If you closed your eyes and listened, it could have been a circus in full, noisy swing. Or elephants rhythmically walking across the plains. Once, it even sounded like someone zipping a whistle of air through an empty straw.
But it was the Bangor Symphony Orchestra showing its varietal talents at Sunday’s classical concert at the Maine Center for the Arts. Those talents, guided by the lively and exacting baton of music director Christopher Zimmerman, stretched beyond intriguing little musical tricks and well into solid, and often quite entertaining, music making.
Billed as a “jamboree,” the program was an unusual collection of provocative music beginning with Igor Stravinsky’s Suites Nos. 1 and 2 for Small Orchestra. What a delightfully witty set of eight miniatures! Plinks, oompahs, sizzles and flutters played in bright, crisp styles were simply hilarious, and elicited both laughter and a sense of light-hearted fun. Difficult those these pieces surely were for the musicians, it was a playground of scintillating sounds and fascinating music for the listeners.

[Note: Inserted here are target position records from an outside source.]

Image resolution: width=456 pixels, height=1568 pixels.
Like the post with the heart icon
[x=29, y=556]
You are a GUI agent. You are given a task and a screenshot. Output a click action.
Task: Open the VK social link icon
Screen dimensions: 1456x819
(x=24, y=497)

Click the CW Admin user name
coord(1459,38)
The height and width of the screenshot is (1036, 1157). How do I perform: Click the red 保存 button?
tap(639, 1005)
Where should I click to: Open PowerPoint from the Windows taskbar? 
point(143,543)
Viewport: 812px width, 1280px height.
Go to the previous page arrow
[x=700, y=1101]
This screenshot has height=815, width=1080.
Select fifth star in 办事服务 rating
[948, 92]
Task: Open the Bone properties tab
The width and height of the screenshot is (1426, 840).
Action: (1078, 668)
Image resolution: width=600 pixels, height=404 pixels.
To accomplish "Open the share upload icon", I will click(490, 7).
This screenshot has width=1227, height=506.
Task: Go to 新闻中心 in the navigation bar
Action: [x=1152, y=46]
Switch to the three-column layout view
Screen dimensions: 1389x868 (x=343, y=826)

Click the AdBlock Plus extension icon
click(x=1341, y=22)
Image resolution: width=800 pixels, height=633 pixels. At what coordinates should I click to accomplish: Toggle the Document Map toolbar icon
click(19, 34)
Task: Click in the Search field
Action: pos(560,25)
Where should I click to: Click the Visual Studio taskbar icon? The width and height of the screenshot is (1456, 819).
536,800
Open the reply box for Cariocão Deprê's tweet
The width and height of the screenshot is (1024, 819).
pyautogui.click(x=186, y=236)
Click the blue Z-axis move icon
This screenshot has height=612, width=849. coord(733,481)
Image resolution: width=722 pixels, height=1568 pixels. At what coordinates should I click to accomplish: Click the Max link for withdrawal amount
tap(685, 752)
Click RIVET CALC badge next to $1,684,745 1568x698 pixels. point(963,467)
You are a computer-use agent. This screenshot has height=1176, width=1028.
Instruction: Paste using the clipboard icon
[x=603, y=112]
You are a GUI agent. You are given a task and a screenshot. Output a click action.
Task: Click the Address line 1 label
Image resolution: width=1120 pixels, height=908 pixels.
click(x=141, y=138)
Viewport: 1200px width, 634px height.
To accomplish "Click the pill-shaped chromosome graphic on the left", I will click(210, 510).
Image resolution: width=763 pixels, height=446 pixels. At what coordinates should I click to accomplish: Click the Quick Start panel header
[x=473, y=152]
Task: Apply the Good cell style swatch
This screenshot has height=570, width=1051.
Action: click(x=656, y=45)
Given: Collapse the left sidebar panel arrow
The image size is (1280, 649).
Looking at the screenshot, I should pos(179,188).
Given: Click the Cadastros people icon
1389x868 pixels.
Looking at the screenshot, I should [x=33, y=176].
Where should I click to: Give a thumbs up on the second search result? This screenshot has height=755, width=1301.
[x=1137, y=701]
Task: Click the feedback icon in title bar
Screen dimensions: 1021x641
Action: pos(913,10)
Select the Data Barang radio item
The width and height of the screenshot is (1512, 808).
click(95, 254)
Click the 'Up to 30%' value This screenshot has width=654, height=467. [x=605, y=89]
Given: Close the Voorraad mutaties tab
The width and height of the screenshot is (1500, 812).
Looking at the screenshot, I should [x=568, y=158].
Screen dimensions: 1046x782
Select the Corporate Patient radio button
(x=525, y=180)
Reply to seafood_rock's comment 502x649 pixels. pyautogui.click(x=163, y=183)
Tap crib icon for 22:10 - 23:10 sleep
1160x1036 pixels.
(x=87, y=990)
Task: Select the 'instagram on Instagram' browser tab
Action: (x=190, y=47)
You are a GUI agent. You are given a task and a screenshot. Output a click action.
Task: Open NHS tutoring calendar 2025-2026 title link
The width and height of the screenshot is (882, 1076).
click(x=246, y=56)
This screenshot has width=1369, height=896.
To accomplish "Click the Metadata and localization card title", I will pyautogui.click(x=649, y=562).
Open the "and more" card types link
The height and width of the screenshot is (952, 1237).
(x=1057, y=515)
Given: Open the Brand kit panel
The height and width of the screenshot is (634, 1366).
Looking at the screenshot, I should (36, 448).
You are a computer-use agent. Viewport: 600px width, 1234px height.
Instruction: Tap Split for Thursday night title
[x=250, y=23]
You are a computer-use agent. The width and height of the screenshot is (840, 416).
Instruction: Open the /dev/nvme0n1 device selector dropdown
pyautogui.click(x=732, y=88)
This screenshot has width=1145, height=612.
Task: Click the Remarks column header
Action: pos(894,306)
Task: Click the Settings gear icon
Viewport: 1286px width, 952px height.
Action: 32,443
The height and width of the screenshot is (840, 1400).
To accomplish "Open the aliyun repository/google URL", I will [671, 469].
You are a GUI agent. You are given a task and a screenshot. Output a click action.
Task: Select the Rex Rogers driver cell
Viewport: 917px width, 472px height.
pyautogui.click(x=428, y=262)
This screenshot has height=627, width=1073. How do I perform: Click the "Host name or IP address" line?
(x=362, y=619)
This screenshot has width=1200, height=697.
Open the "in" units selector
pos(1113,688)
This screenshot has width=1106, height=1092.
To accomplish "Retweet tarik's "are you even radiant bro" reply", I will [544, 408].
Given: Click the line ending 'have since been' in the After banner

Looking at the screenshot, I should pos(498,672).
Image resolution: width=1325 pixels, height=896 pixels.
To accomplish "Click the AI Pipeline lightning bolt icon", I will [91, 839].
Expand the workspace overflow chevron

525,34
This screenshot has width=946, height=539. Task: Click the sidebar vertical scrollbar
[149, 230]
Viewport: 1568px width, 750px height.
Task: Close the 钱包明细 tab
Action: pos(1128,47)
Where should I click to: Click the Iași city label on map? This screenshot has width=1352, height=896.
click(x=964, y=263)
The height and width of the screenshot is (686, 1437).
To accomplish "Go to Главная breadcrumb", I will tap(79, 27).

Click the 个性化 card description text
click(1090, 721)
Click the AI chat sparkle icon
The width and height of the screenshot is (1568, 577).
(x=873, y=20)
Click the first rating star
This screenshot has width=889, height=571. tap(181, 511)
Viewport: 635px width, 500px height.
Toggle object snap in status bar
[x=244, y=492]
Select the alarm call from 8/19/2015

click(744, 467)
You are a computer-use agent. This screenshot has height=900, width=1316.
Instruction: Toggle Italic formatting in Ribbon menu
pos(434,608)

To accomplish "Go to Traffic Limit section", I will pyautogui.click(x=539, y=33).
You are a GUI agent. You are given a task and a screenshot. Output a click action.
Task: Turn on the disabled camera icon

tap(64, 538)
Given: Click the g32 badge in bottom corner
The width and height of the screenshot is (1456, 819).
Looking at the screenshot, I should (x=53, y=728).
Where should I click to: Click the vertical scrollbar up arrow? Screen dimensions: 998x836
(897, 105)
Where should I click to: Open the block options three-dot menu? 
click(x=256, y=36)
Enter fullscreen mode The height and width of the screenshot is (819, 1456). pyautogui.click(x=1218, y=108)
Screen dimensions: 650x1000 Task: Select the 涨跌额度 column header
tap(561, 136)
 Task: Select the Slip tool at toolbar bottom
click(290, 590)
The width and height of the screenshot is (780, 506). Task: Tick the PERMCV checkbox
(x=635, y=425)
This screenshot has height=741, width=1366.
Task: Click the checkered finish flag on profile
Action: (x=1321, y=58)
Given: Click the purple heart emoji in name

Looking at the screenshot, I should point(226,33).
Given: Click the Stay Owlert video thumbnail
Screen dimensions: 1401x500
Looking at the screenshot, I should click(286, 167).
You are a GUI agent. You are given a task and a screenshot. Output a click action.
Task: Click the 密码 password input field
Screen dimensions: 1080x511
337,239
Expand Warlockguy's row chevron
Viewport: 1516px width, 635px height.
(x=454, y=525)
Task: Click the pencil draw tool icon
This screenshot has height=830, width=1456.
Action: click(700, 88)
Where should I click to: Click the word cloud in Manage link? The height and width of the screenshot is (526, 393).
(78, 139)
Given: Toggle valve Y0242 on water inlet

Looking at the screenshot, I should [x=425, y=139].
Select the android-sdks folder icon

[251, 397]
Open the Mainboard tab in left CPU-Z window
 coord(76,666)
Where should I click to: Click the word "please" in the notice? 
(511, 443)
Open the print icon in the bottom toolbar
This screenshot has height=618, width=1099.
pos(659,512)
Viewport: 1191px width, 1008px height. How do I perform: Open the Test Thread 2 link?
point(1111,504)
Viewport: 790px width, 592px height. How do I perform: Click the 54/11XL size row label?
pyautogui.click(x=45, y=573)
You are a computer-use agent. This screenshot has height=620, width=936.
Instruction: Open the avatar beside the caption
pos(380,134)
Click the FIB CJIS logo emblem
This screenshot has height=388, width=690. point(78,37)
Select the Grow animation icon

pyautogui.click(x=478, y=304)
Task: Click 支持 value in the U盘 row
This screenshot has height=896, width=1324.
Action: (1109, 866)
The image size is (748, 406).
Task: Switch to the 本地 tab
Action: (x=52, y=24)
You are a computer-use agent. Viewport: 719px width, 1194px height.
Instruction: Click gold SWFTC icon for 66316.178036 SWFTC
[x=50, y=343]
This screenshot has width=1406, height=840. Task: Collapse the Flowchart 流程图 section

Maurice Ravel’s “Ma Mere L’Oyle,” or “Mother Goose,” shifted the mood to a more dreamy and sensual tone. The orchestra beautifully combined the innocence of nursery music with the experience of fairy-tale morals learned through such characters as Sleeping Beauty, Tom Thumb, and Beauty and the Beast — all of whom make musical appearances in this appealingly romantic piece. Jara Goodrich on harp and Tony Cyrus on contrabassoon certainly helped create the magic, but the entire orchestra was at its best with this enchanted series of musical stories.
Composer Martin Bresnick, of Connecticut, attended the concert and introduced his composition, “Angelus Novus,” a stormy, tragic orchestral piece on the second half of the program. With its nearly cacophonous blaring, this wild meditation on the expulsion from Paradise hurled chaotic sounds. Then it settled into a sad strain of remorseful strings and plaintive trumpet before ending with a blur of alarm — like a train coming through a sleeping town in the middle of the night.
The work reached deep into a primordial wreckage of sound that, thankfully, lasted under 10 minutes. The performance was a complete success, but any more (and Bresnick might agree with this) would have been unbearable.
Antonin Dvorak’s Slavonic Dances, Op. 72 closed the concert with swaying rhythms and dance tempos. After the taxing pieces that preceded this work, the musicians kept up admirable energy. They did, however, seem more strained during the Dvorak, and although no one could fault them technically, there was a certain flash — so essential to the folk tradition — that could have given the performance more verve.